Le parquet de Paris a ouvert une information judiciaire visant le cuisinier Jean Imbert pour « violences habituelles ayant entraîné une incapacité de travail supérieure à huit jours, par conjoint ou concubin », au préjudice de deux victimes. Les faits retenus se situent entre décembre 2023 et novembre 2024. À l’issue d’une audition de près de trois heures devant le juge d’instruction, le chef a été placé sous le statut de témoin assisté. Le magistrat n’a pas suivi les réquisitions du parquet, qui avait demandé sa mise en examen.
Cette décision intervient après une garde à vue débutée lundi 3 août 2026. L’enquête préliminaire avait été ouverte à l’été 2025, à la suite de plusieurs plaintes et témoignages d’anciennes compagnes.
Les éléments retenus par le parquet
Selon le ministère public, six anciennes compagnes ont été entendues. Chacune a décrit des violences de natures diverses. Des retentissements psychologiques ont été évalués entre 25 et 30 jours. Plusieurs ont évoqué des éléments de contrôle coercitif : maîtrise des fréquentations, des sorties ou de l’apparence. Des proches ont fait état de traces de morsures, de bleus, de comportements humiliants ou d’enfermement dans une pièce.

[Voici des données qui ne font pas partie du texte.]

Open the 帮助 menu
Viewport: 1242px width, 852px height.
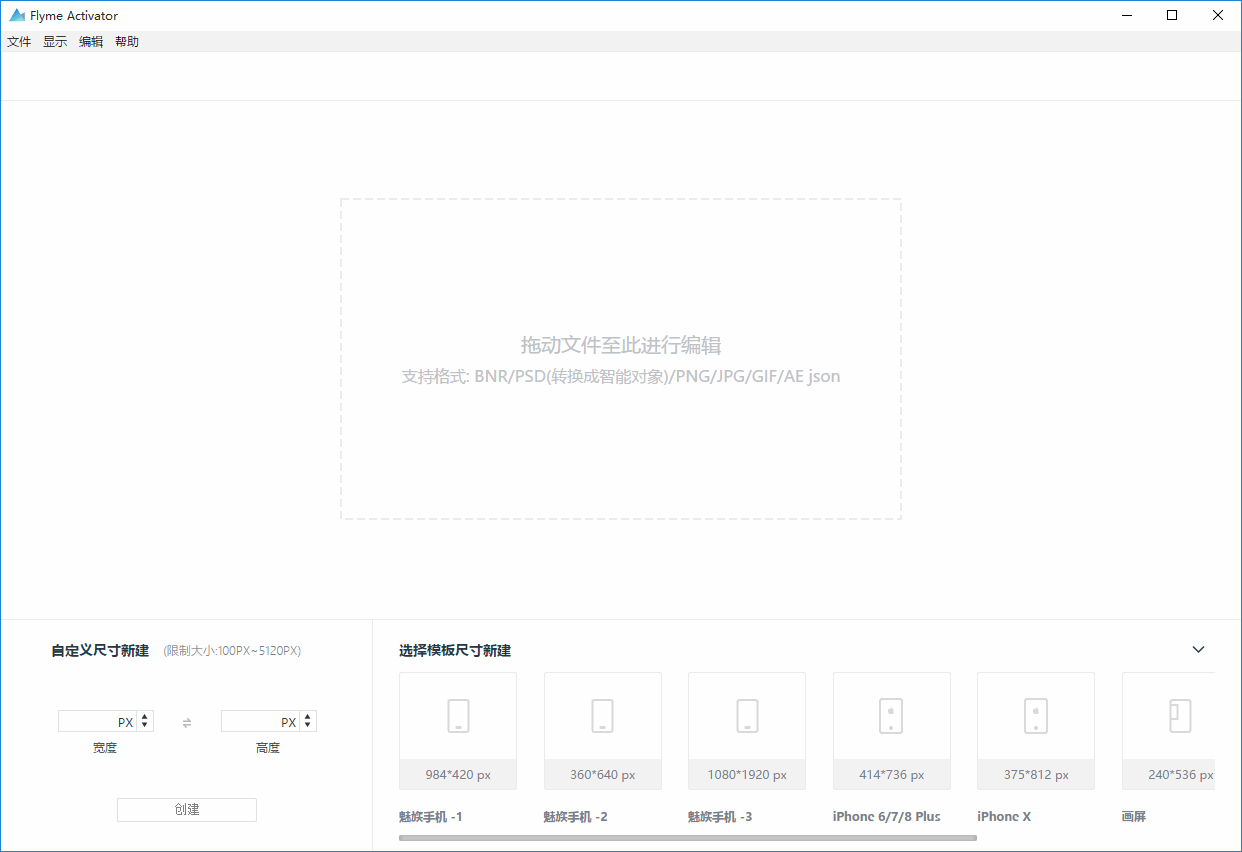(127, 41)
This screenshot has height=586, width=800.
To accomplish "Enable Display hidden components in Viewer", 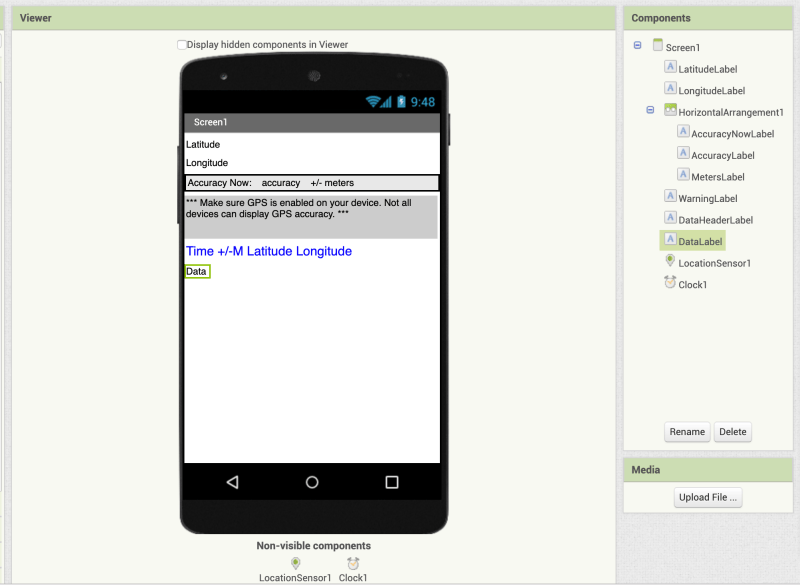I will [182, 45].
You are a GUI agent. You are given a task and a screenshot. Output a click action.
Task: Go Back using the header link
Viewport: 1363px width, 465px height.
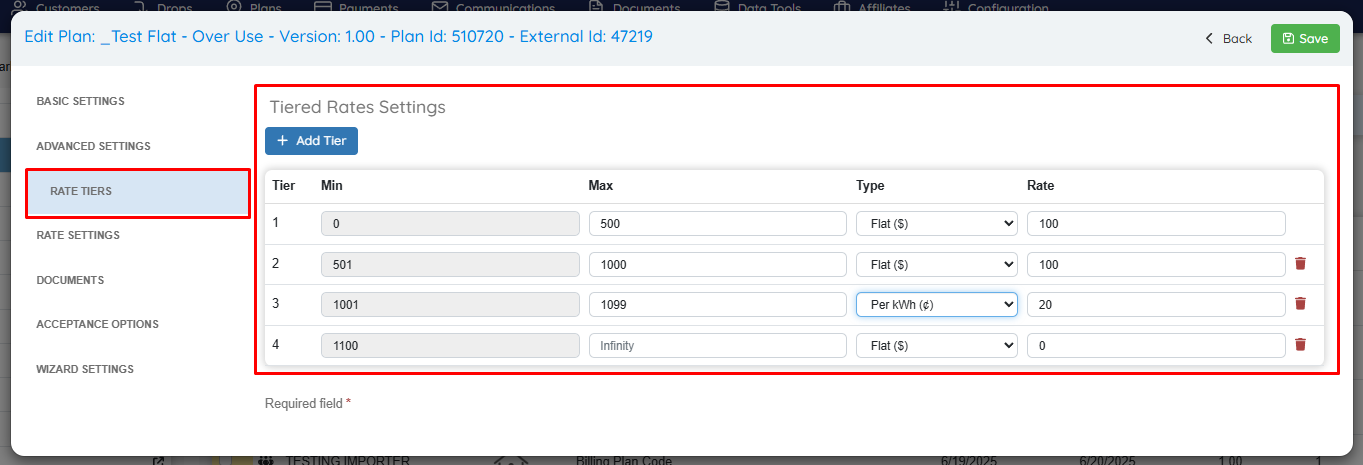1228,39
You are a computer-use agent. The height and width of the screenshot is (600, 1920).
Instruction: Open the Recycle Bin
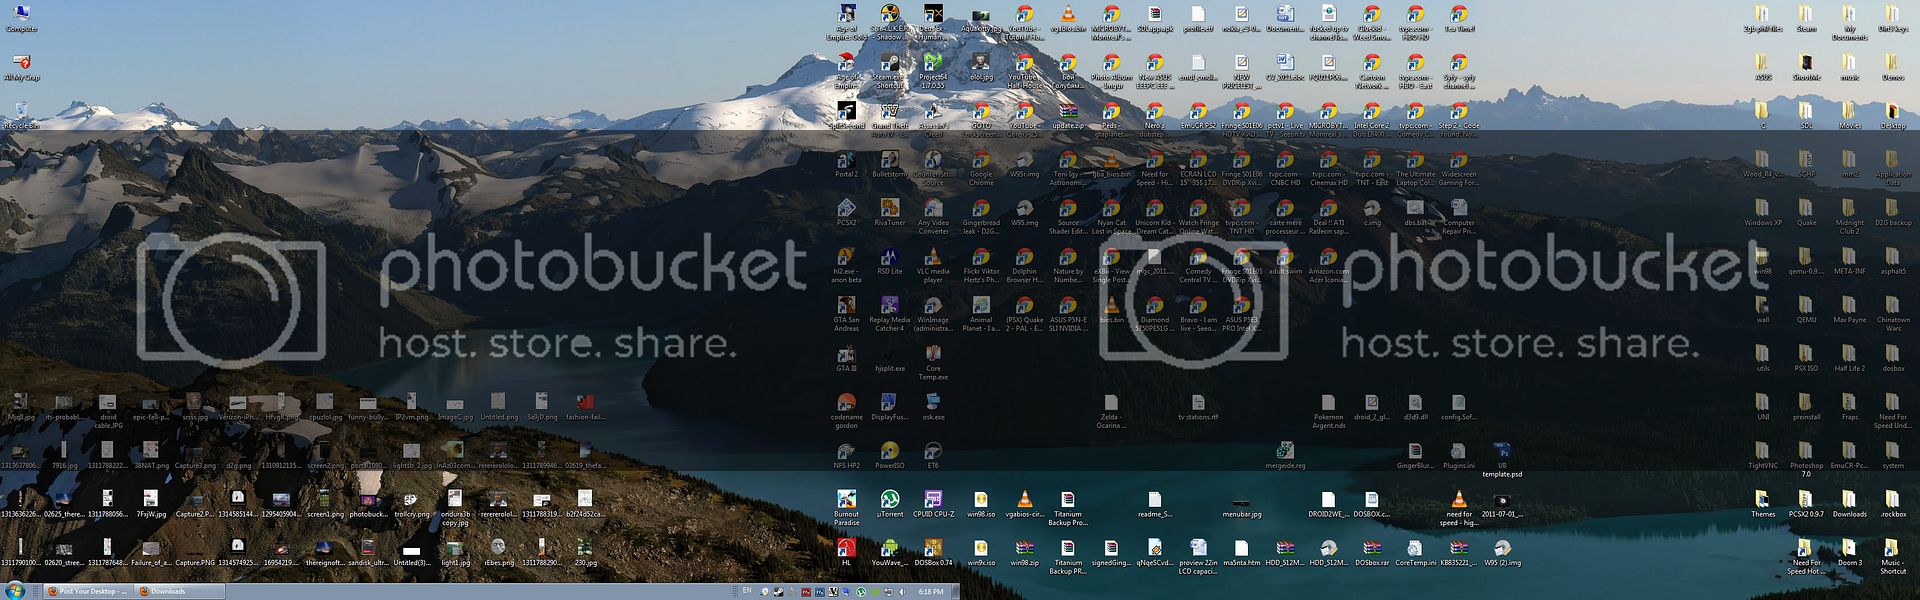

Les faits rapportés par les quatre premières femmes apparaissent prescrits. L’information judiciaire se concentre donc sur les deux plaintes les plus récentes. Parmi les plaignantes précédemment identifiées figurent Lila Salet (plainte d’août 2025 pour des faits remontant à 2012-2013), Alexandra Rosenfeld (plainte au printemps 2026) et Kelly Santos, qui a décrit à Elle des morsures et des insultes.

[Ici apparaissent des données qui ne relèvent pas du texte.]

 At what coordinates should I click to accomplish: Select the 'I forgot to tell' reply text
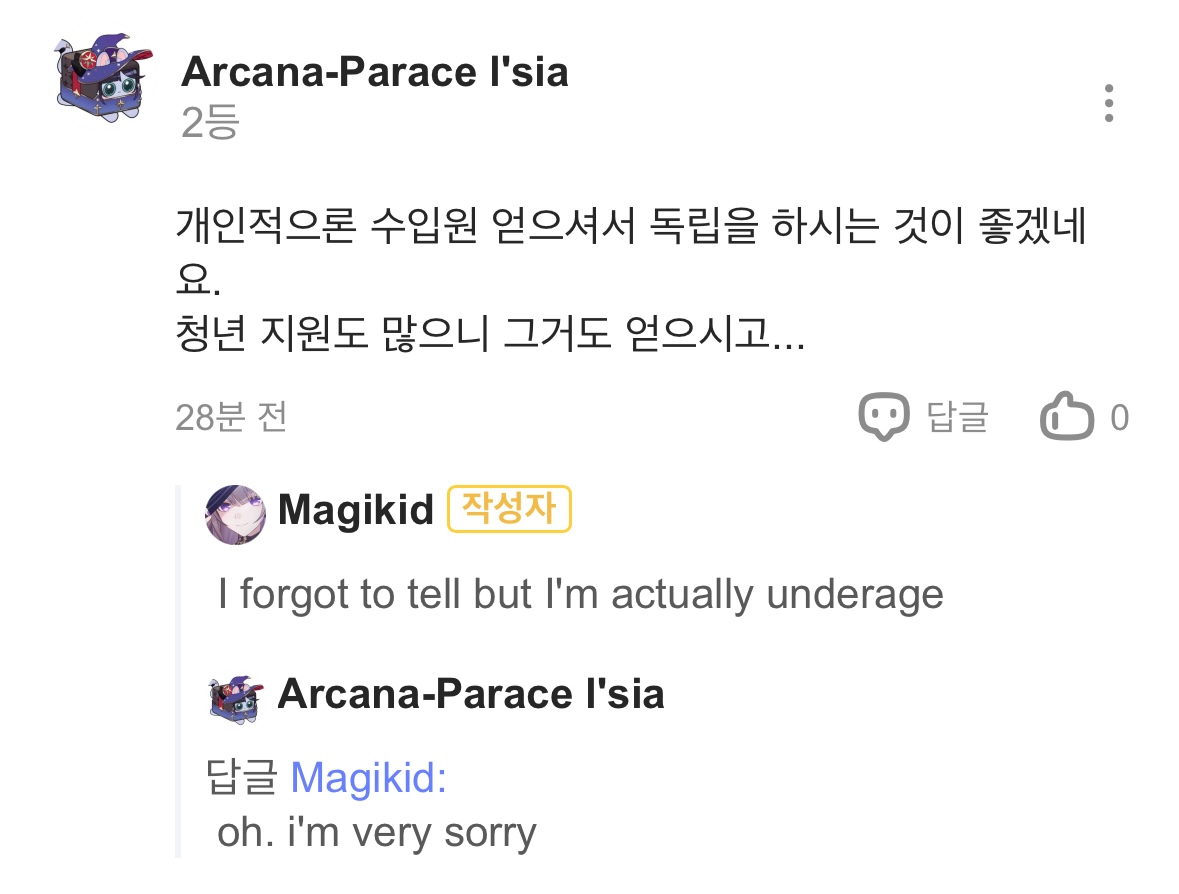(x=580, y=595)
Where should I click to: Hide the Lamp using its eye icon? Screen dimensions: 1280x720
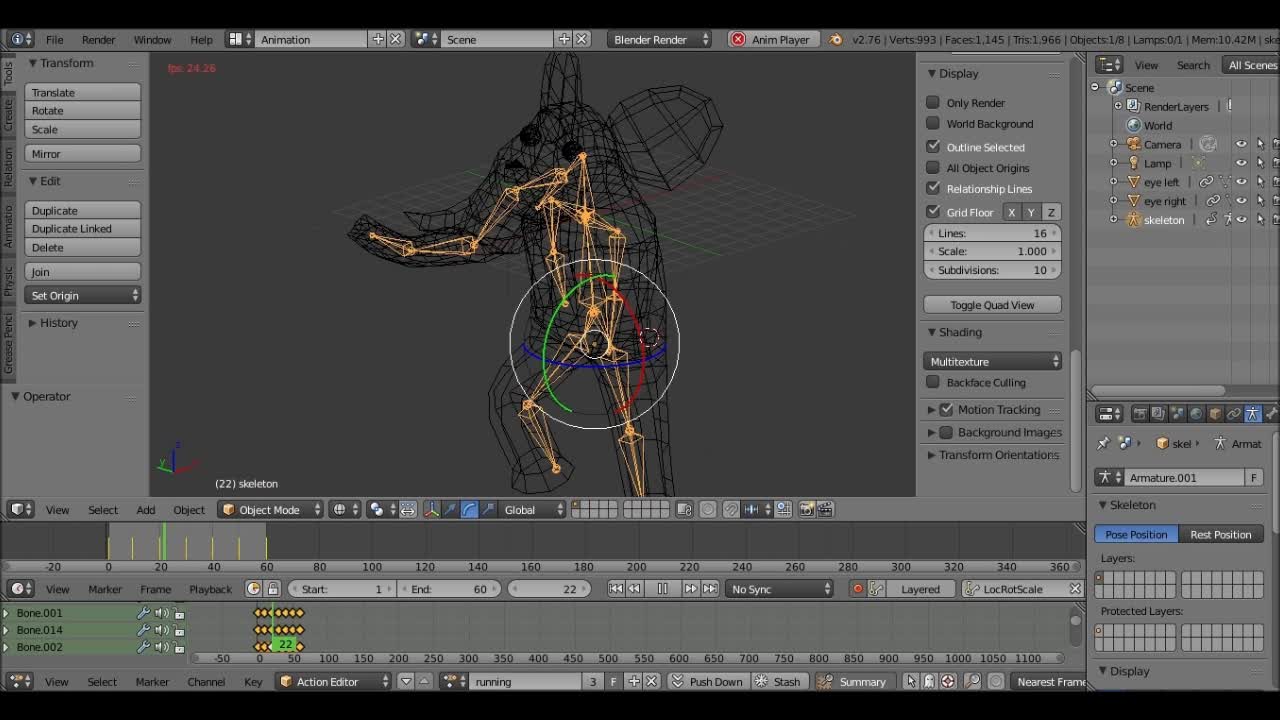tap(1241, 163)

Jean Imbert conteste la qualification pénale des faits. Ses avocates, Me Jacqueline Laffont et Me Julie Benedetti, ont indiqué qu’il s’était présenté à l’audition muni de nombreux documents et pièces destinés à étayer sa version. Le statut de témoin assisté signifie que des indices rendent sa participation vraisemblable, sans atteindre le seuil des indices graves ou concordants nécessaires à une mise en examen. Les investigations se poursuivent sous l’autorité du juge d’instruction.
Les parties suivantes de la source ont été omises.